Finalement l’oeil occidental ne voit d’abord que du cul partout.
Allez : révisez-moi ces "berbères ou kabyles", ces femmes berbères qui n’ont pas voix au chapitre, ces vulves qui traînent partout, ces pubis en goguette et les ouled naîls que vous "berbérisez" au pied des Aurès. Profitez-en pour revoir la géographie du pays.
Et épargnez-moi vos références récursives occidentalo-occidentales pour me prouver que vous savez de quoi vous parlez.
Je suis un peu surpris par votre article. Mon grand-père est berbère et j’ai connu mon arrière grand-mère. Je peux vous dire que dans sa vie quotidienne elle ne portait pas particulièrement de bijoux ou peut-être lors de fêtes .

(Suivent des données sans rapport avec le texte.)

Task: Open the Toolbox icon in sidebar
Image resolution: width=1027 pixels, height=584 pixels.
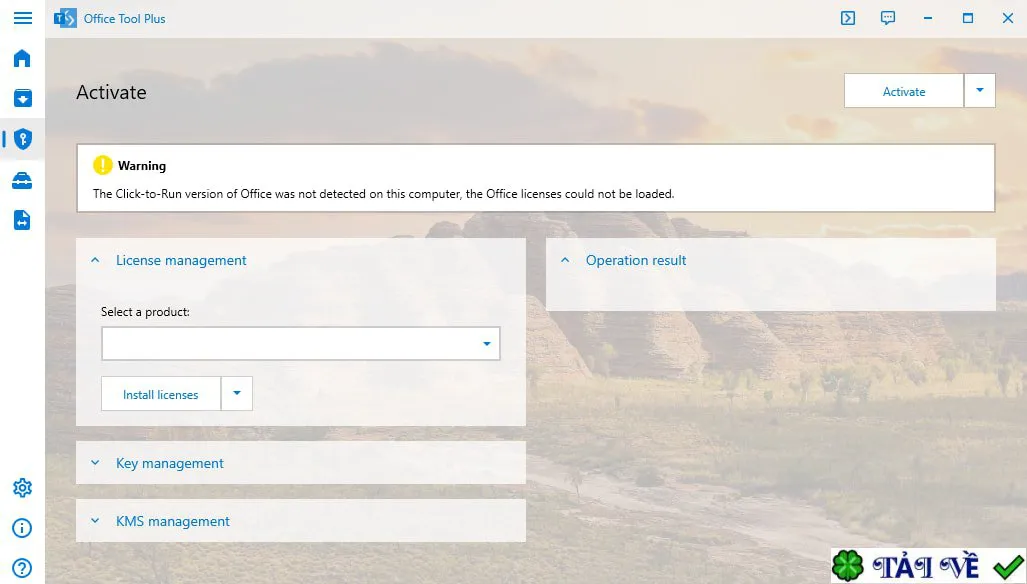Action: click(x=22, y=180)
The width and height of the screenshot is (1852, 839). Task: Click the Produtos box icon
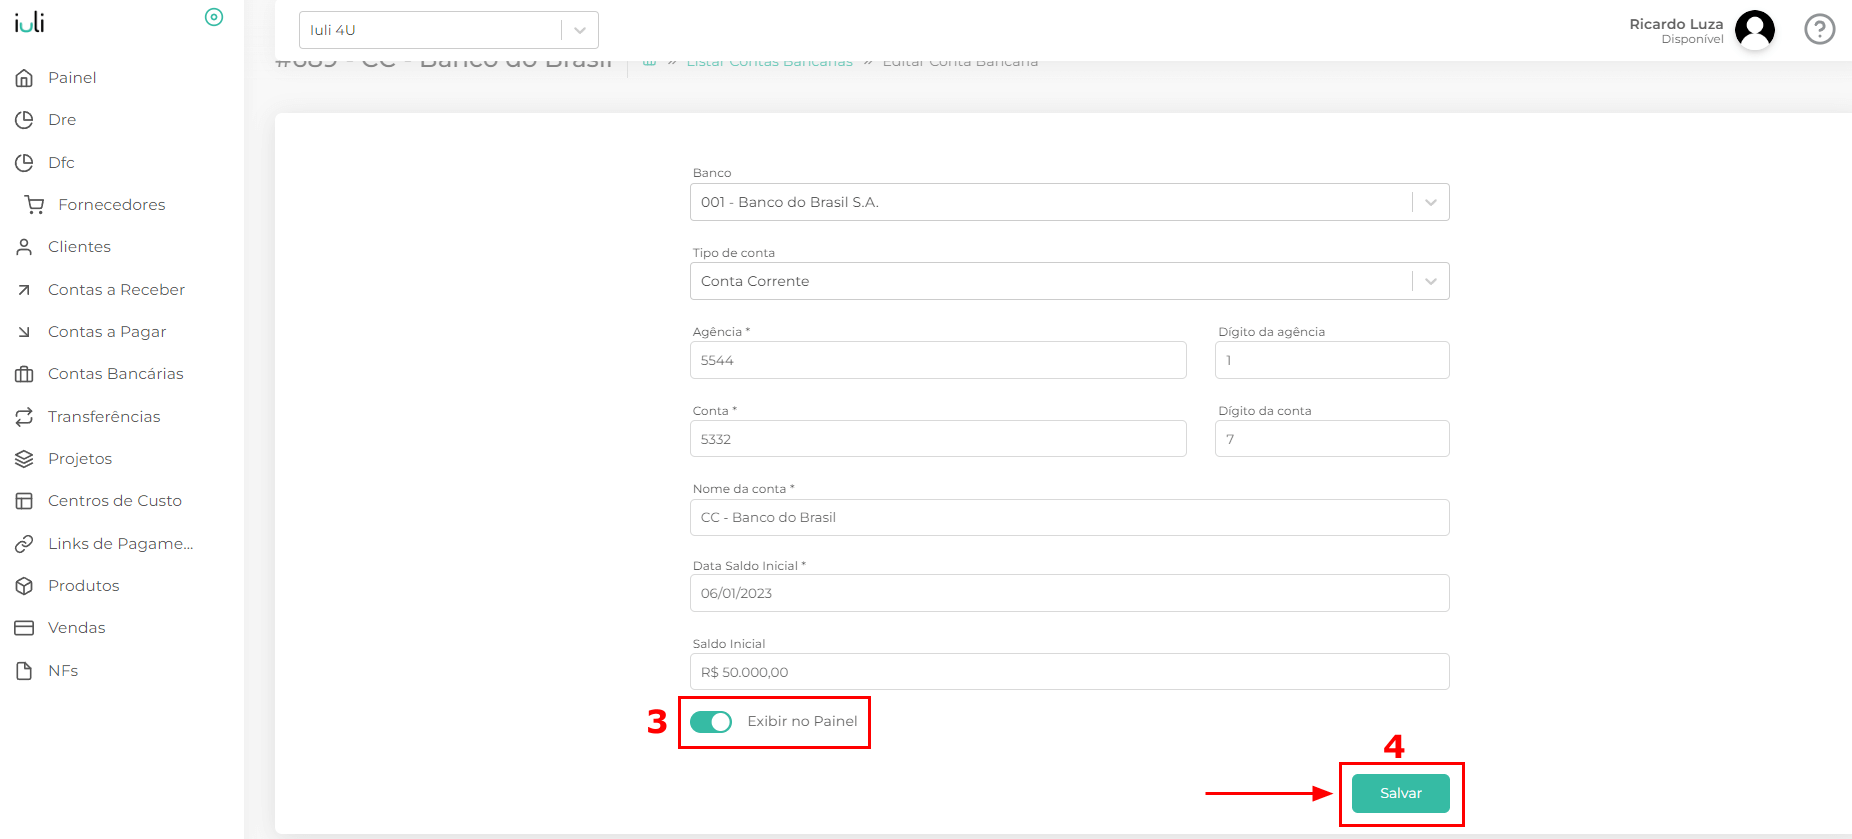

Faire un "trip" sur l’exostisme orientale avec des références constantes à l’érotisme et plus, c’est du néo-colonialisme. Le tout sur couvert de bijoux, de références littérraires. et picturales
Vous avez une vision dans le genre de celle des américains qui nous voient tous une baguette à la main et un béret sur la tête . Il faudrait nuancer et argumenter.
Merci pour votre témoignage. J’entends bien que les femmes berbères ne portaient pas en permanence leurs bijoux, qui constituaient un patrimoine. Le thème principal de l’article est la différence entre ce que cette bijouterie féminine représentait pour le peuple berbère et ce que les occidentaux ont voulu y voir : les éléments d’un érotisme facile et débridé. Je souhaitais également attirer l’attention sur cette bijouterie berbère séduisante, aux multiples déclinaisons.
Rappellons à notre cher auteur que la réalité coloniale de la femme berbere parée ou non de ses lourdes parures se confinait exclusivement aux bordels et quartiers reservées.
Les bijoux dont vous parlez etaient bien souvent le produit d’un dur labeur financé par les soldes des petits français en mal de vulves.
Ah oui encore une chose, le tableau du début d’article represente une turque ou une esclave ottomanisée et non une berbere. et ce que vous avez pris pour des fibules n’ets qu’une boucle de ceinture.
Les Ouled Naïl ne sont pas berbères et ils ne vivent pas au pied des Aures. On peut, en chipotant un peu, trouver que les pieds des Aures sont grands...
Les femmes berbères ne sont pas les femmes soumises que vous décrivez. Chez les berbères, la femme n’a jamais été effacée : La Kahina, la société touareg...
Les bijoux ne sont JAMAIS portés en permanence et toutes les femmes n’en ont pas. Le Khelkhal est un anneau qui se porte à la cheville. L’étymologie du mot est arabe.
La femme berbère a toujours bénéficié d’une grande liberté notamment dans les moeurs sexuelles loin de la pudibonderie et des bondieuseries orientales. Les berbères ont gardé leur fonds païen qui surnage sur le rituel musulman.
Je n’ai pas besoin des références que vous citez : je suis berbère, mes parents sont berbères et je ne suis pas kabyle.
On ne dit pas berbère OU kabyle comme si les termes étaient synonymes. Les kabyles sont berbères mais les berbères ne sont pas forcément kabyles.
C’est aussi simple que ça. Je ne vais pas faire plus confiance à vos références qu’à mon vécu.